== TEXT SECTION ==
■ ■ ■

For a good five years, since a certain New York real estate mogul announced his second bid for the US presidency, a term unheard of in a Western context for almost a century has seeped its way into the public conscious. Civil war. It began with the usual hyperbolic outbursts from online aggrievement professionals, then spread to the commentariat that follows them, and before long it started popping up in dinner party diatribes and pub banter. For the listeners of journalist, commentator and podcaster Tim Pool, it’s even become a bit of a meme, with the beanie-wearing reporter somehow managing to slip in a reference to impending conflict into almost every single video of his. As tiringly hilarious as it is to always catch Tim’s latest lament, it cannot be ignored that ever more people are concerned about the possibility of such a thing. Ten years ago, this would have been completely unheard of. A Rasmussen poll in 2018 measured that 31% of American voters expect a civil war in the future. Similar polls have not been conducted across the pond, but the truth of the matter is that were a civil conflict to occur in America, its strongest repercussions would be felt in the highly Americanised West. Trends from the New World have a nasty habit of making their way over here, often wholesale and with no localisation wanted or applied by those that follow them. With the rise of social media, this phenomenon has only been exaggerated. It isn’t a wholly one-way street either, with trends in fashion, music, thought and ideology intertwining through fibre-optic cables below the Atlantic. What this means, is that were a civil conflict to erupt in the United States, it would quickly turn into a much larger, global conflict, and not simply by proxy as is the case in Syria.
Who’s doing who?
These trends in thought have, over the past five decades, slowly edged us into a situation where two rough sides can be discerned. The nationalistic Right, and the globalist Left. Of course, there are splinters, subgroups and huge ideological variety within these groups, and even the labels of Right and Left are suspect, but for the sake of brevity, I won’t get into that here. What matters is that these two sides are growing increasingly distrustful, hateful and not only misunderstanding, but “non-understanding” towards each other. What I mean by the last term is that the two sides see the world and existence itself in such fundamentally, irreconcilably different ways, that any kind of civil, parliamentary consensus is nigh impossible. Lesser deadlocks have led to civil conflict in the past, so the situation is very worrying from purely that angle. From this point of view, I too see coming unrest as inevitable. However, there is a key factor that continues to delay the Big Barney.
2 comfy 2 boogaloo
The West as it stands now has grown far too comfortable. Too set in its ways, too bloated, too complacent, weak-willed and, quite literally, too old. Even the vanguards of the two previously outlined sides are complete jokes. On the Left, you have the revolutionary fervour and righteous spirit needed to start, but absolutely no follow-through or long-term thinking, let alone practical skills, as proven recently in Seattle. On the Right, the resolve and the skills are present for conflict, but conversely, no will to commence and conquer.

■ ■ ■

== GIVEN DATA ==

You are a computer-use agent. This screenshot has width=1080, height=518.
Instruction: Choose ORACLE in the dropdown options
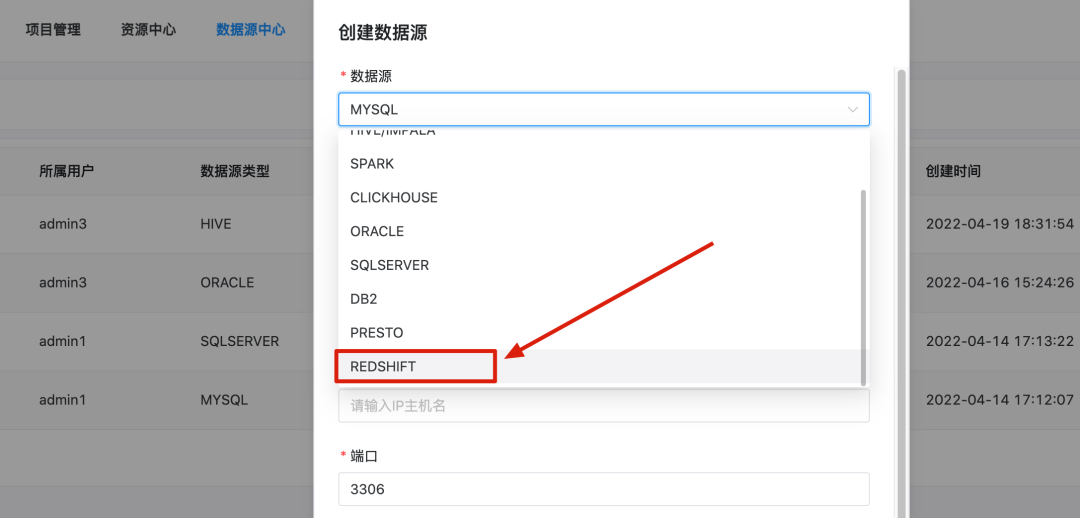(x=377, y=231)
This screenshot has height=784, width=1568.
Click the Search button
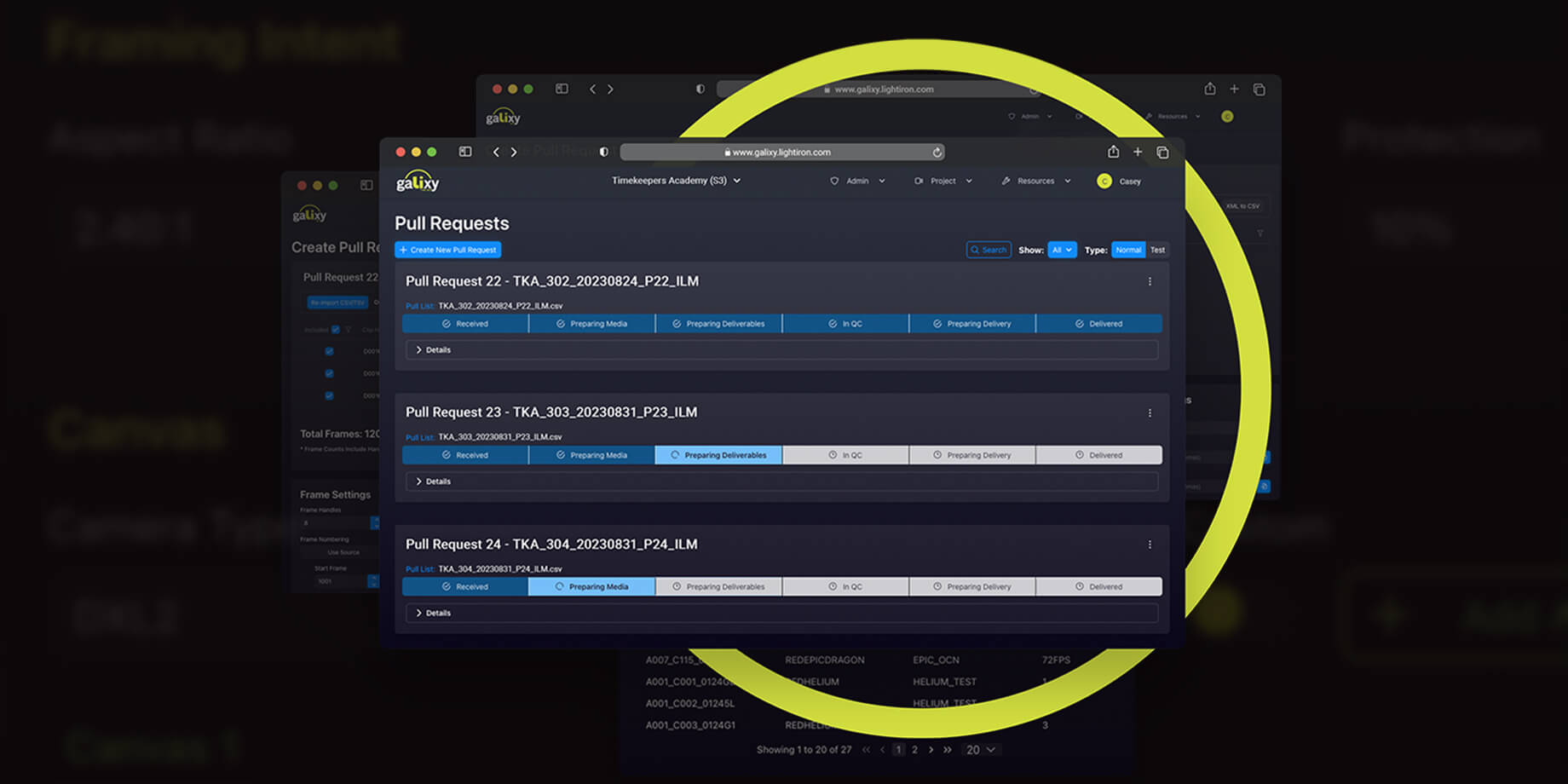[989, 250]
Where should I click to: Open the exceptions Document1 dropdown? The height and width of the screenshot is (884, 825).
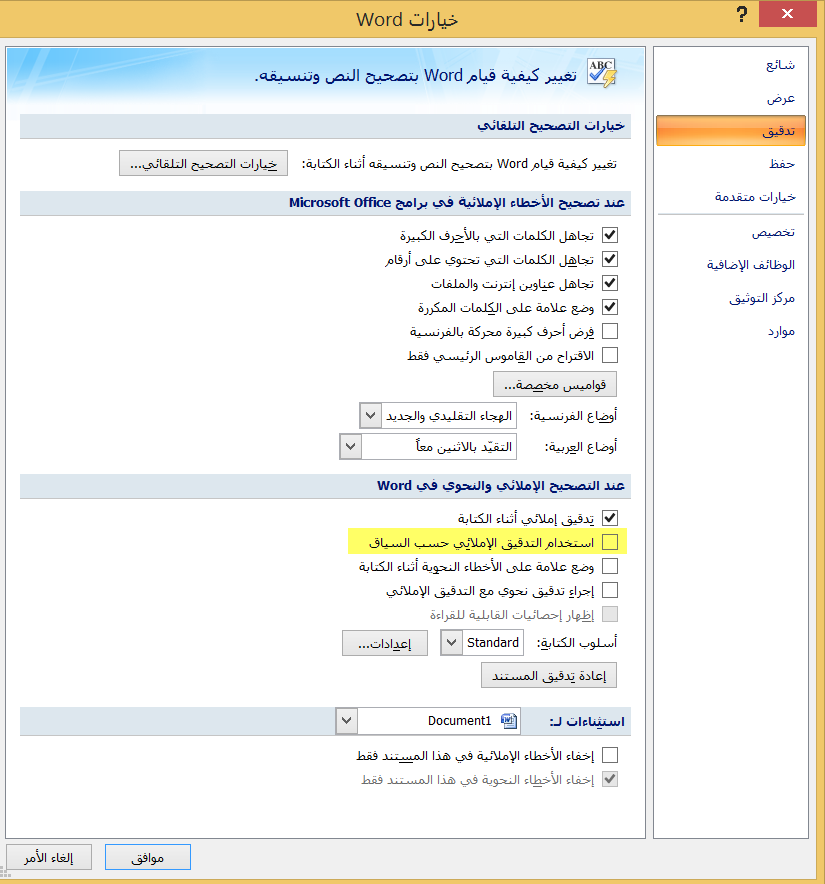[345, 720]
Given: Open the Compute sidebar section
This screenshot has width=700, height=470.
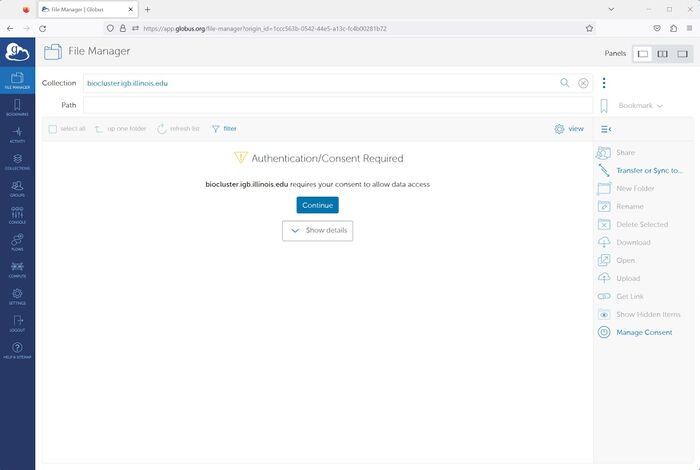Looking at the screenshot, I should 17,269.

■ ■ ■

== PARTS OF THE EXERCISE ==
#1 In the essay on civil war fears, what percentage of American voters expected a future civil war, according to the 2018 Rasmussen poll?
#2 Carry on the essay on civil war fears from its final sentence.
The records come from a separate source and are unrelated to the text.

== PER-TASK ANSWERS ==
#1 31%

#2
This doesn’t change the fact that the unsolvable differences in worldview continue to exist and exacerbate between the two sides, leading to ever more of the sort of low-level scuffling that we are increasingly becoming accustomed to. The timid, term-limit-conscious, largely technocratic governments of the West will continue to try and muddle their way through somehow, playing favourites with whatever side aligns somewhat with their own. The frustration of the populace will continue to grow, strawmen becoming boogiemen becoming boogaloo boys. The masses however will continue to be more concerned with their mortgages, their branded sportsball teams, the latest episode of their favourite streaming service tripe.
The groundswell is certainly there for civil war in the West. However, the sort of spark needed to ignite the blaze has to be quite something. To force people into a situation where they see the organised killing of others as the only way forward requires almost complete collapse of the structures and creature comforts of everyday life. Such a thing could only be caused by a massive economic downturn, or a global pandemic orders of magnitude worse than the piddling thing we have now. These are of course, not out of the question, so while I doubt the inevitability of civil conflict, I do prepare for its possibility.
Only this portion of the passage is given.